Speaker
Description
Relativistic heavy-ion collision experiments aim to study the formation and evolution of a strongly interacting matter called Quark Gluon Plasma (QGP). Initial spatial anisotropy and/or quantum fluctuations of the positions of the colliding nucleons lead to development of anisotropic collective expansion of the QGP medium. The magnitude of anisotropic flow harmonics ($v_{n}$) fluctuates from collision to collision. Correlations between different order flow harmonics are predicted to be sensitive to transport properties of the produced medium in heavy-ion collision. Magnitudes of measured flow fluctuation are also found to be sensitive to the initial condition and transport properties of QCD medium. Therefore, measurement of such correlations and fluctuation can be used to probe the QCD medium created after the heavy-ion collision. Such measurements can also provide stronger constraints on initial conditions in theoretical models in combination with standard $v_{n}$ measurements.
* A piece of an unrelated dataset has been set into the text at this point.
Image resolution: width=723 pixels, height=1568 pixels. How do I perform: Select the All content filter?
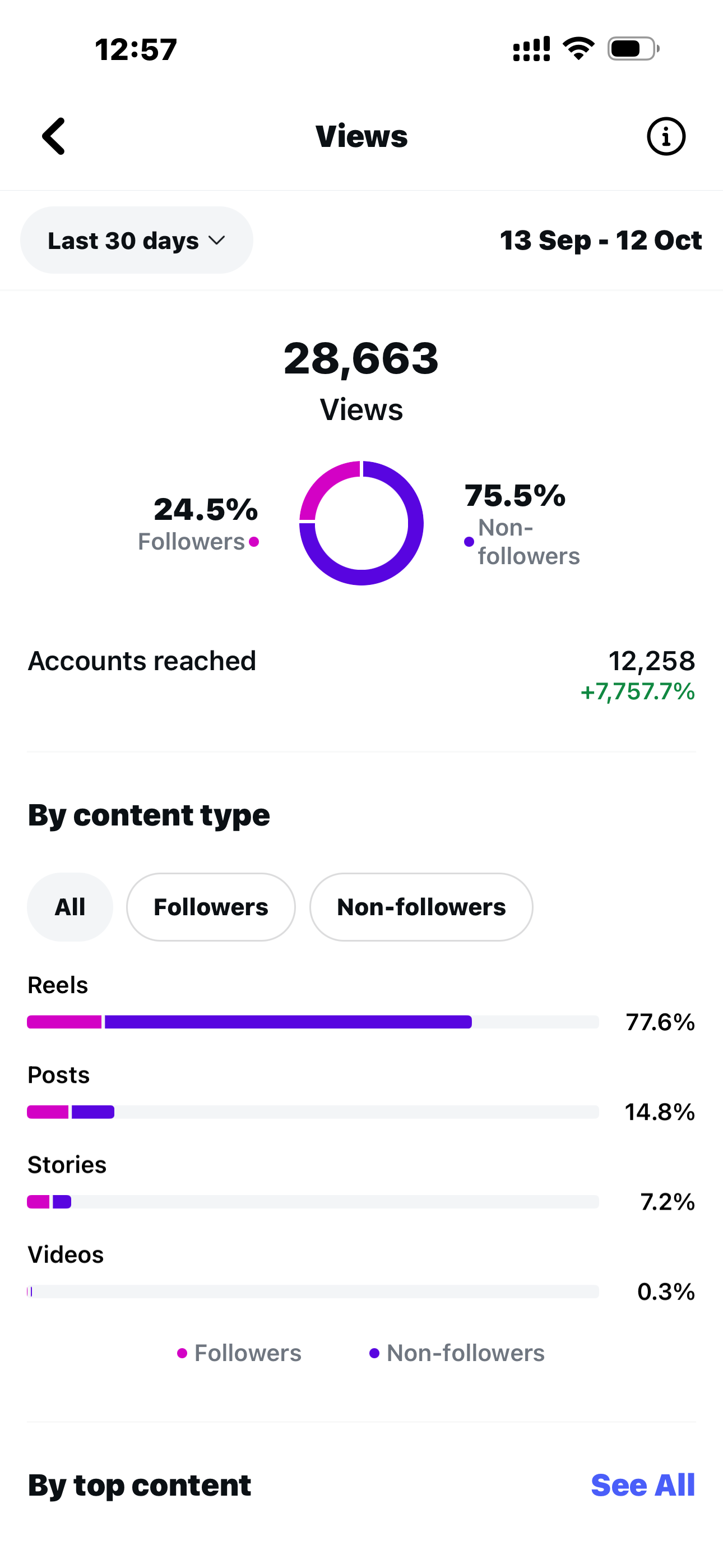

We present the magnitude of correlations between different order flow harmonics by measuring Symmetric 2-harmonics 4-particle cumulant in Au+Au collisions. Results will be presented as a function of centrality and center-of-mass energy. Flow fluctuation will be studied using moments of flow distributions as a function of centrality and beam energy starting from 200 GeV to 7.7 GeV. Physics implication of such results will be discussed. Comparison with theoretical model will be shown to extract more information about QCD medium e.g. specific viscosity.
| Preferred Track | Collective Dynamics |
|---|---|
| Collaboration | STAR |